Entries shown section start
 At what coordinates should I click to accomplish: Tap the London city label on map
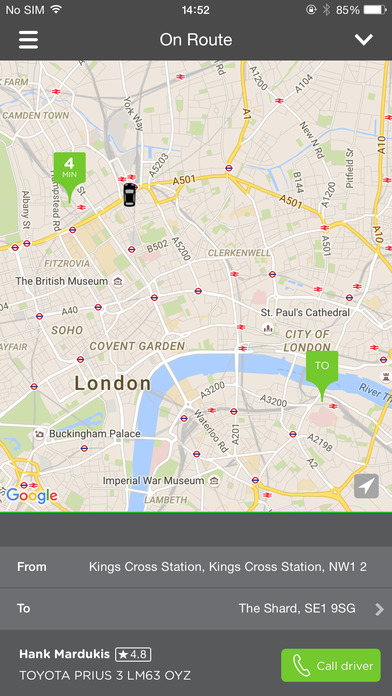[x=113, y=383]
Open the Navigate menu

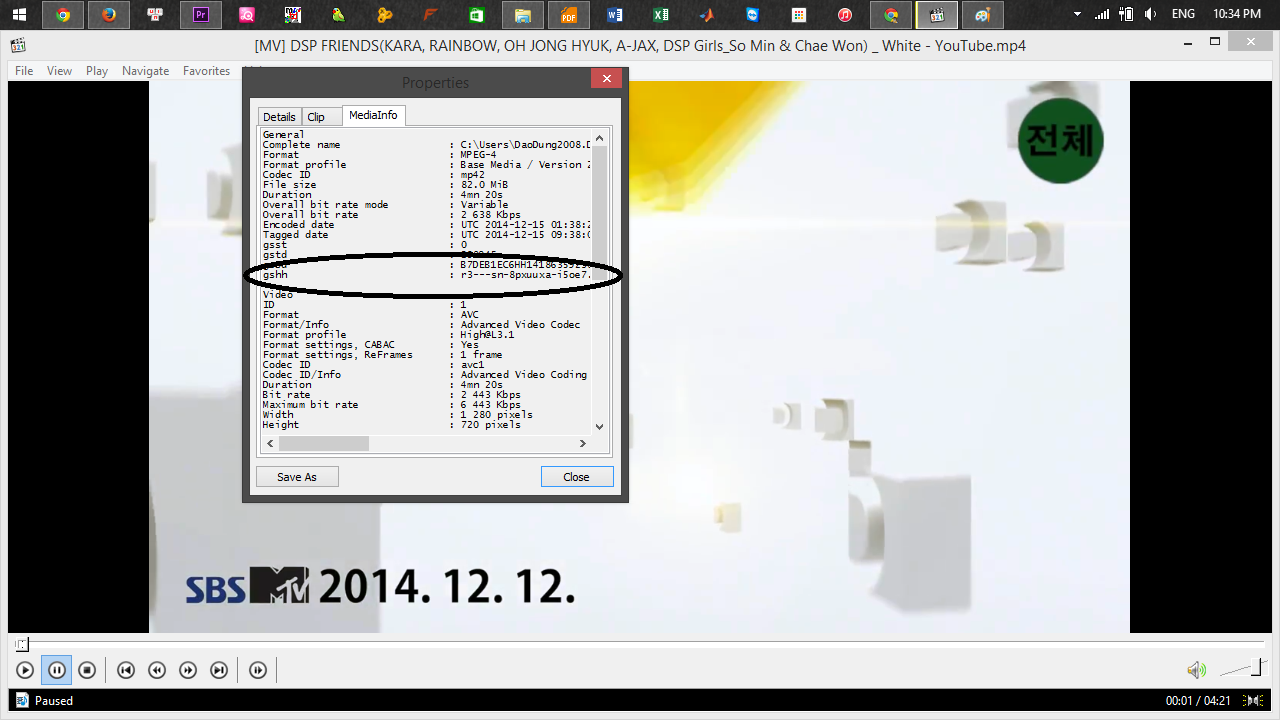145,71
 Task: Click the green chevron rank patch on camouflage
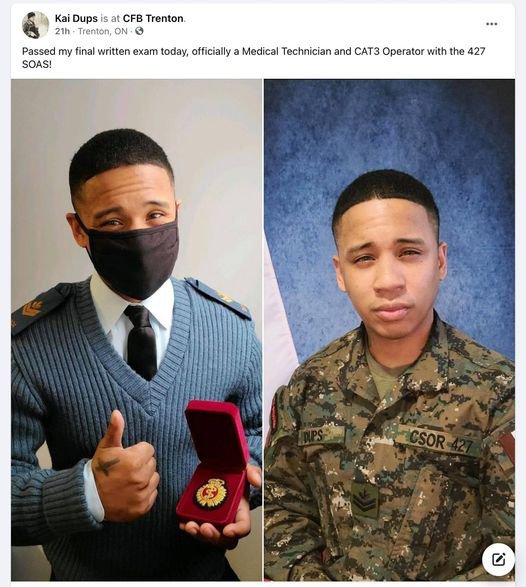(364, 500)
Entries shown section end
Assignment | Output the records verbatim without pictures.

Answer for the task |
 At what coordinates should I click to accomplish: Tap the London city label on map
[x=113, y=383]
Open the Navigate menu

145,71
 Task: Click the green chevron rank patch on camouflage
(364, 500)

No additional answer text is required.